[WHAT TO PRODUCE] Decide whether each statement agrees with the report on the Dallas plane crash. Answer yes or no and quote the deciding words of the report. 1. The plane was scheduled to fly to St. Petersburg, Florida. 2. The private plane was required to carry a flight data recorder. 3. The cockpit voice recorder was being analyzed at the board's laboratory in Dallas.
SOURCE EXTRACT START
Dallas (US): Federal investigators said Monday that they have started analysing the cockpit voice recorder from a small plane that struck a hangar after taking off from a suburban Dallas airport, and local officials have released the names of six of the 10 people killed in the fiery crash.

Two crew members and eight passengers died when the Beechcraft BE-350 King Air crashed into the unoccupied building Sunday morning at Addison Municipal Airport, north of Dallas.

Clay Jenkins, the top Dallas County official who presides over the board of commissioners, said Monday evening that the medical examiner's office confirmed 52-year-old Brian Mark Ellard, 58-year-old Stephen Lee Thelen, 28-year-old Matthew Palmer, 15-year-old Alice Maritato and 13-year-old Dylan Maritato were among those killed.

Jenkins said in a tweeted statement that the names of the other victims would be released after officials identified their remains and informed their families. Meanwhile, the Catholic Diocese of Dallas identified a sixth victim as Ornella Ellard.

The diocese said the woman was the mother of Alice and Dylan Maritato, and that the teens attended area Roman Catholic schools.

It said Brian Ellard was the teens' stepfather. The plane was scheduled to fly to St. Petersburg, Florida. Witnesses and local authorities said the aircraft struggled to gain altitude then veered into the hangar not far from a busy commercial strip and densely populated residential neighbourhoods.

National Transportation Safety Board officials said at a news conference Monday afternoon that the cockpit voice recorder was being analyzed at the board's laboratory in Washington. Comments between pilots and background noise from recorders sometimes helps investigators understand what went wrong. The private plane was not required to have a flight data recorder, a device that tracks the performance of virtually every system on board.

The fire was so intense that investigators only know that the landing wheels were still in their down position when the plane struck the hangar.
SOURCE EXTRACT END
EXERCISE DATA START
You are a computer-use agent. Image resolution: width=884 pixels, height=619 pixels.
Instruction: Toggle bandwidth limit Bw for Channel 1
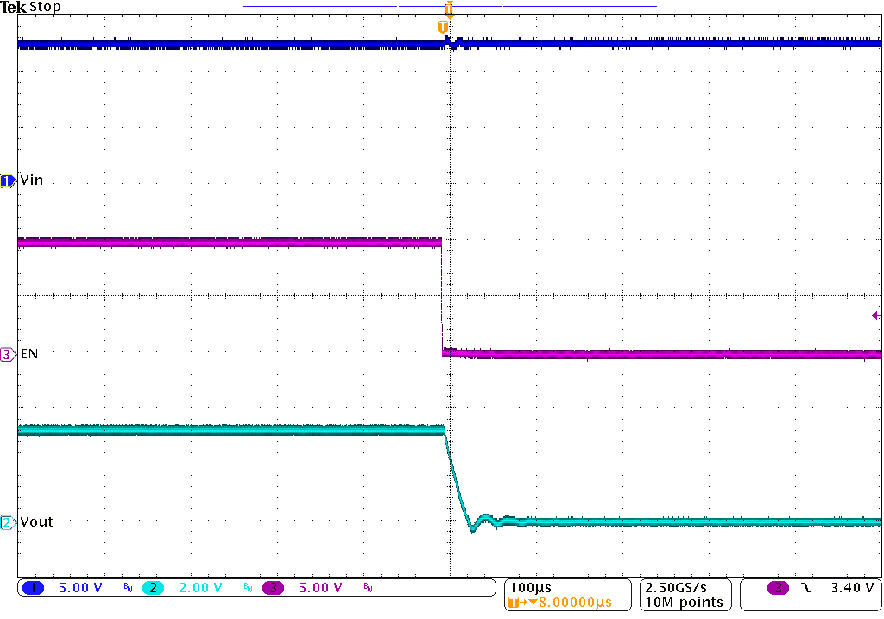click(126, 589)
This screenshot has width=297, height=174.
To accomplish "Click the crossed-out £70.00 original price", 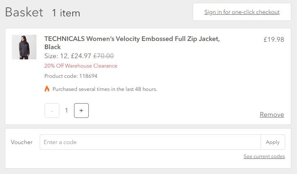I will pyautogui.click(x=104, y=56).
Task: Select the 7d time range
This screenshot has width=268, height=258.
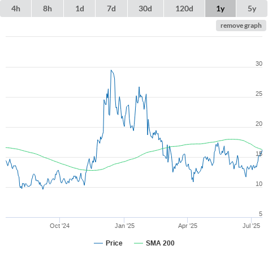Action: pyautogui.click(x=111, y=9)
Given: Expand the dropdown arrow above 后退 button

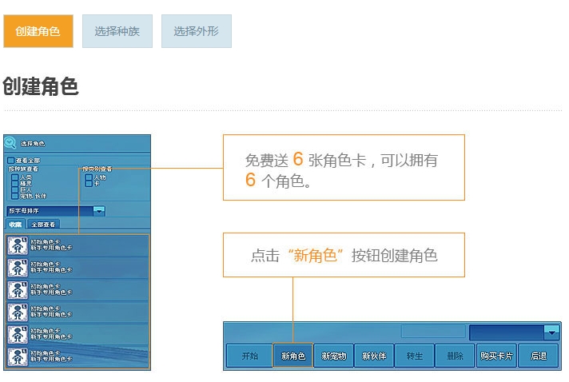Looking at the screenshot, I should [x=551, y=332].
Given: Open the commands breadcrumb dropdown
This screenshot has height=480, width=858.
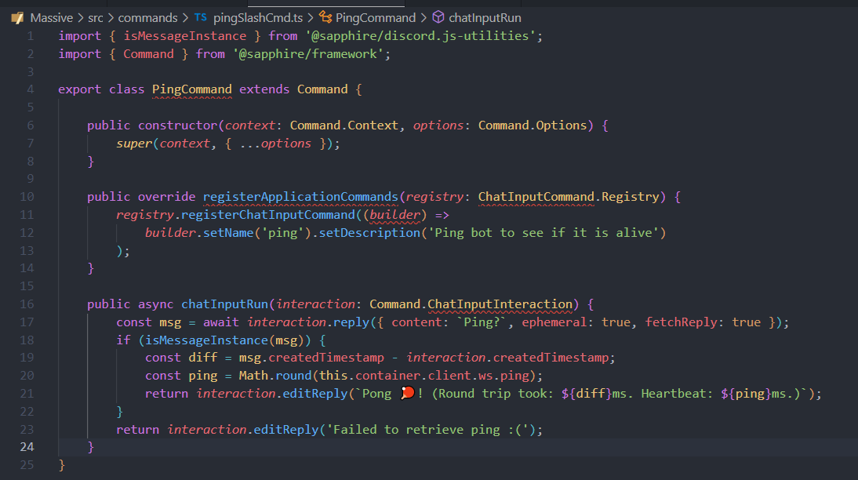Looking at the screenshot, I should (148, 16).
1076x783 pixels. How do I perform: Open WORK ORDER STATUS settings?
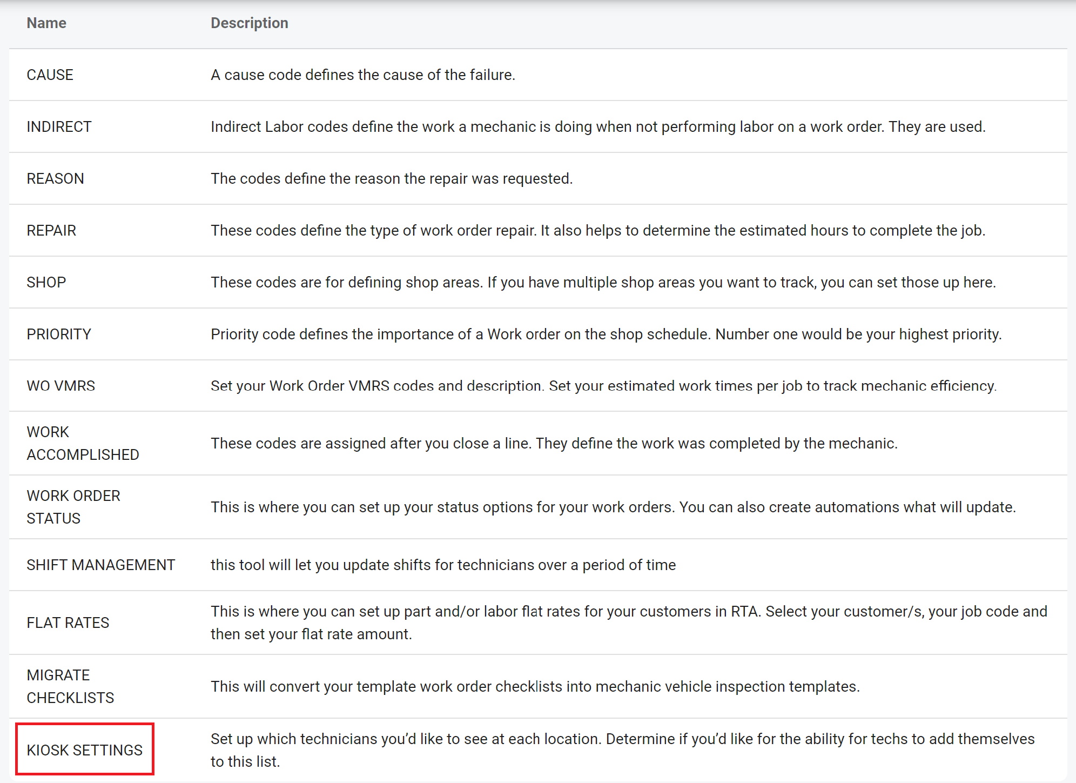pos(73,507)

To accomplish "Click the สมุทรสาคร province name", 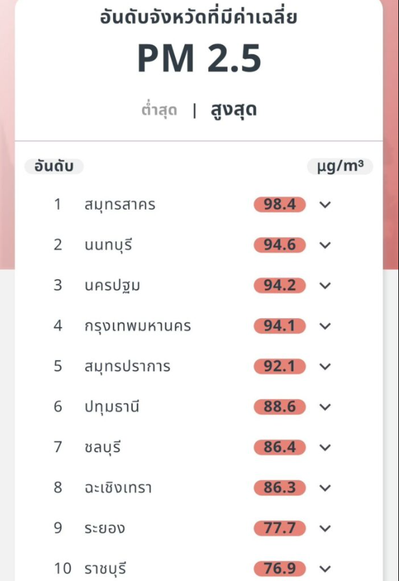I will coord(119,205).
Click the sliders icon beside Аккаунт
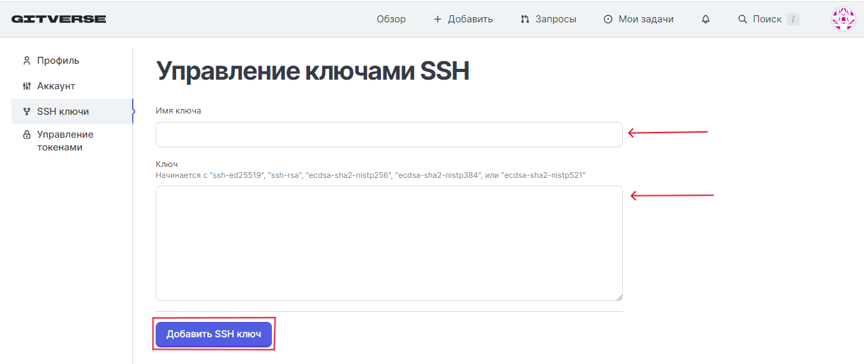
EXERCISE DATA END
[YOUR SOLUTION]
1. Yes: "The plane was scheduled to fly to St. Petersburg, Florida."
2. No: "The private plane was not required to have a flight data recorder"
3. No: "the cockpit voice recorder was being analyzed at the board's laboratory in Washington."